Write out these records again, replacing every "Where should I click to" with "What spot should I click to" and keeping everything else the same. Omit the pictures from your copy.

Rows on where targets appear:
=====

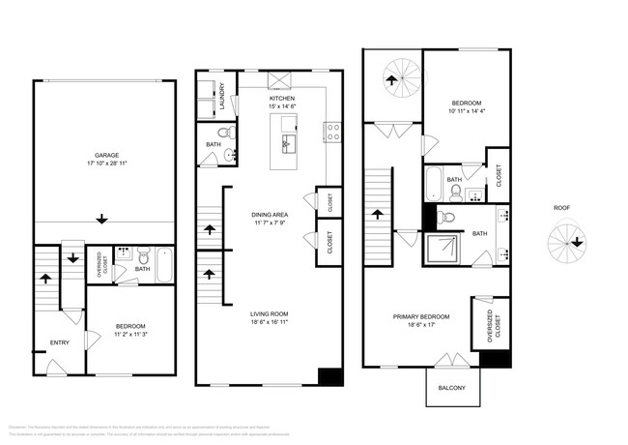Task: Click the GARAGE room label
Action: click(x=105, y=155)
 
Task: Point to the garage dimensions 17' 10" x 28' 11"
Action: click(x=105, y=163)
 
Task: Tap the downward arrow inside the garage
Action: click(x=102, y=220)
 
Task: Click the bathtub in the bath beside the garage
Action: click(x=164, y=265)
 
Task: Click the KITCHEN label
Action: click(x=282, y=99)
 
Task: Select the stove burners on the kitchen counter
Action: click(x=331, y=132)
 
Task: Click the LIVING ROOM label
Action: click(x=269, y=313)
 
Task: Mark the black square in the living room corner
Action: click(x=330, y=376)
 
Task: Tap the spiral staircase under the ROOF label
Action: click(x=560, y=241)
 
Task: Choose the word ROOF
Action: click(x=560, y=207)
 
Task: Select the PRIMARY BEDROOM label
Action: click(x=421, y=316)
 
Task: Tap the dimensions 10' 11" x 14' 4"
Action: click(x=467, y=111)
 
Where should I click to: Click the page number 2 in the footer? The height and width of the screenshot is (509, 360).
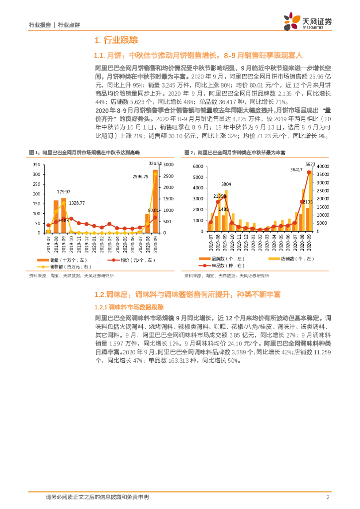click(328, 497)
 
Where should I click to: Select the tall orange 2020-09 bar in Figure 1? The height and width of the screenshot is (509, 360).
click(155, 201)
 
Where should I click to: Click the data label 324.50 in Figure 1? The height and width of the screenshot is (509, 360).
click(155, 163)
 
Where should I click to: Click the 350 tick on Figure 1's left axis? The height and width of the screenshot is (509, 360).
click(37, 165)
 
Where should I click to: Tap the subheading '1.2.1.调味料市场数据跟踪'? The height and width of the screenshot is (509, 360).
click(125, 307)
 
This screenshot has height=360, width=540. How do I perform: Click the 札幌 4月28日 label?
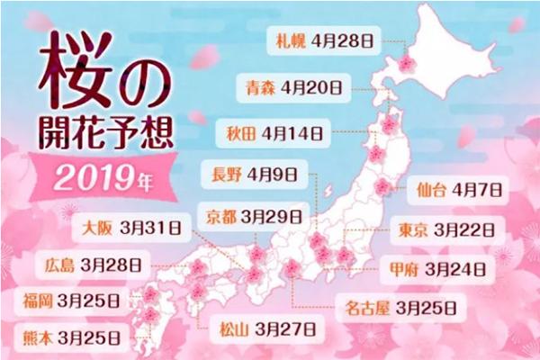click(326, 40)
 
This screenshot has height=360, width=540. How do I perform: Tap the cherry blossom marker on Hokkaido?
click(407, 64)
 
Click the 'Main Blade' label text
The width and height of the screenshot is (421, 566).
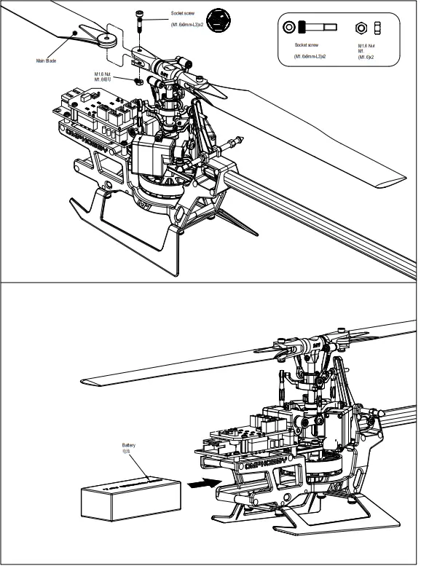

=====

WRITTEN RESPONSE
Task: Click the GARAGE room label
Action: click(x=105, y=155)
 
Task: Point to the garage dimensions 17' 10" x 28' 11"
Action: click(x=105, y=163)
 
Task: Tap the downward arrow inside the garage
Action: click(x=102, y=220)
 
Task: Click the bathtub in the bath beside the garage
Action: click(x=164, y=265)
 
Task: Click the KITCHEN label
Action: click(x=282, y=99)
 
Task: Select the stove burners on the kitchen counter
Action: click(x=331, y=132)
 
Task: Click the LIVING ROOM label
Action: click(x=269, y=313)
 
Task: Mark the black square in the living room corner
Action: click(x=330, y=376)
 
Task: Tap the spiral staircase under the ROOF label
Action: click(x=560, y=241)
 
Task: Choose the word ROOF
Action: click(x=560, y=207)
 
Task: Select the PRIMARY BEDROOM label
Action: click(x=421, y=316)
 
Task: Tap the dimensions 10' 11" x 14' 4"
Action: click(x=467, y=111)
 
What spot should I click to: Click the page number 2 in the footer? The height and width of the screenshot is (509, 360).
click(328, 497)
 
What spot should I click to: Select the tall orange 2020-09 bar in Figure 1? The height and width of the screenshot is (509, 360).
click(155, 201)
 
What spot should I click to: Click the data label 324.50 in Figure 1? The height and width of the screenshot is (509, 360).
click(155, 163)
 
What spot should I click to: Click the 350 tick on Figure 1's left axis? The height and width of the screenshot is (509, 360).
click(37, 165)
 
What spot should I click to: Tap the subheading '1.2.1.调味料市场数据跟踪'? The height and width of the screenshot is (509, 360).
click(125, 307)
 
This screenshot has height=360, width=540. How do I perform: Click the 札幌 4月28日 label?
click(326, 40)
 
This screenshot has height=360, width=540. How do I perform: Tap the cherry blossom marker on Hokkaido?
click(407, 64)
 
Click the 'Main Blade' label text
The width and height of the screenshot is (421, 566).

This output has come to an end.